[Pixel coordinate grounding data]
+ + +

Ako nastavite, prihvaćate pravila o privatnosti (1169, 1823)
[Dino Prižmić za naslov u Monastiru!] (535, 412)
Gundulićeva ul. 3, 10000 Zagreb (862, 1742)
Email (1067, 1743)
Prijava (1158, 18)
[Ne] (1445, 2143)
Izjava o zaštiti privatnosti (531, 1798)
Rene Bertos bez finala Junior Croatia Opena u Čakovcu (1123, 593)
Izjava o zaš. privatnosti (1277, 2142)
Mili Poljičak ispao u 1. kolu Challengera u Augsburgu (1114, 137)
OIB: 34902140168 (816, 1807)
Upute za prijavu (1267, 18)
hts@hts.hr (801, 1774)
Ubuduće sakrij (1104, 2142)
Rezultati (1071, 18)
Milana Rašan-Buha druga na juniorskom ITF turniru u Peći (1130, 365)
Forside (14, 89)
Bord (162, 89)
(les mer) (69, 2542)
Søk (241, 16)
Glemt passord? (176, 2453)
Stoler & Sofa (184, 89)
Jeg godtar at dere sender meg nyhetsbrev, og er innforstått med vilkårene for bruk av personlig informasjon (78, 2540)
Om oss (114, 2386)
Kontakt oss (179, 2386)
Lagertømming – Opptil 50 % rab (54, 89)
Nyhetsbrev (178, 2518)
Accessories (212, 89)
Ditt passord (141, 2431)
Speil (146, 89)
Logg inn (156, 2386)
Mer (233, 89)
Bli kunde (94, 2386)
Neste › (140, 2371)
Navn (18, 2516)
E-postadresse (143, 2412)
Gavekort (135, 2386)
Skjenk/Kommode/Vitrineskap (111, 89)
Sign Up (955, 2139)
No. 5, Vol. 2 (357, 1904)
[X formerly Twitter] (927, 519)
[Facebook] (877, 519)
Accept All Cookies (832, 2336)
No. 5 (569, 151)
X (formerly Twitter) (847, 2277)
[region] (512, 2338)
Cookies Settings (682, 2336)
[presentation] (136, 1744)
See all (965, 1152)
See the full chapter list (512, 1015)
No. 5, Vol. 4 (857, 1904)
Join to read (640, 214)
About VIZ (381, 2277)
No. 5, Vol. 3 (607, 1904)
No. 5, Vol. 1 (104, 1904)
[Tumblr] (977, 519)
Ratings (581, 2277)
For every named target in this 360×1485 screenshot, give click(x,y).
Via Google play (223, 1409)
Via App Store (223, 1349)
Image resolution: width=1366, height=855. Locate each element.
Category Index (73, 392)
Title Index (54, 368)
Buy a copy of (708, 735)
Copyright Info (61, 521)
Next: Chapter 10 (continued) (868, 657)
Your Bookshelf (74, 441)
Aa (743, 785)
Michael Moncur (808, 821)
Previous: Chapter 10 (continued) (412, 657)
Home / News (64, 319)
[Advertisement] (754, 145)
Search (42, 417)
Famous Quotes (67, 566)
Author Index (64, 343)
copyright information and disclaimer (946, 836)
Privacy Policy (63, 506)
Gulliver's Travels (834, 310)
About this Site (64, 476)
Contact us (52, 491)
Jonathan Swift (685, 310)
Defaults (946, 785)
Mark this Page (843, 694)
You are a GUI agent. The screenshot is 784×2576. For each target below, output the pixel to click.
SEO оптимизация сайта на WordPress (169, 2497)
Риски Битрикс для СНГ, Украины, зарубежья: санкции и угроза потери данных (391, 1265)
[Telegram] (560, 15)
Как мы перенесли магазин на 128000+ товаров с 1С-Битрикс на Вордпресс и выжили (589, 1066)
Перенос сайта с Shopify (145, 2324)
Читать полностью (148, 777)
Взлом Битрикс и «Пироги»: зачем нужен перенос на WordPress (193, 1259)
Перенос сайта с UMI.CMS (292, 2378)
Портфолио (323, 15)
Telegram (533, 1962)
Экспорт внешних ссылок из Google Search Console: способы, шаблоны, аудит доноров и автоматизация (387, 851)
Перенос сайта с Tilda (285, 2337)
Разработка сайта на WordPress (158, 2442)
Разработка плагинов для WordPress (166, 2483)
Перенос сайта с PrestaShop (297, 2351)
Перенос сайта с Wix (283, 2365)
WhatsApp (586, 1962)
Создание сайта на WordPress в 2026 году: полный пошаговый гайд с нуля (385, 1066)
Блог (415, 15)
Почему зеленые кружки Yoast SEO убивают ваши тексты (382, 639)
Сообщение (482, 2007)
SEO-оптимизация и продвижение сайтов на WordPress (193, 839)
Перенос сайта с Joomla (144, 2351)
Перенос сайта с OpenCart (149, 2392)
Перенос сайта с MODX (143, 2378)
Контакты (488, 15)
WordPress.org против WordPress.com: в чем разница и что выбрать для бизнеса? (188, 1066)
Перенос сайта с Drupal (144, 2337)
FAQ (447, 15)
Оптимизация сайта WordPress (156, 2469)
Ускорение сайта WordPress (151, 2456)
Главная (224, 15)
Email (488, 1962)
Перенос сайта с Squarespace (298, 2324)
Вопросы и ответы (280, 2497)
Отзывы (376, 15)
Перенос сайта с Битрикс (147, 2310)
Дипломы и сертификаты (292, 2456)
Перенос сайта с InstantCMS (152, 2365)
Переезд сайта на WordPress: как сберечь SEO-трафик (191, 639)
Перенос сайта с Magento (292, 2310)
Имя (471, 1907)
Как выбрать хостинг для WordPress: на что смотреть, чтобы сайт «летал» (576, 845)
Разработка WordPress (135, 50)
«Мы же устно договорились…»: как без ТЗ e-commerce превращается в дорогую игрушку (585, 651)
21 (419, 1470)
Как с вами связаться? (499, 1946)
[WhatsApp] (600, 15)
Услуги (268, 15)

+ + +

• _WHAT TO DO_: Nothing but the lines from the one with "игрушку (585, 651)" through the final line of the data above should be output, exactly as written.

• _WRITTEN SOLUTION_:
«Мы же устно договорились…»: как без ТЗ e-commerce превращается в дорогую игрушку (585, 651)
21 (419, 1470)
Как с вами связаться? (499, 1946)
[WhatsApp] (600, 15)
Услуги (268, 15)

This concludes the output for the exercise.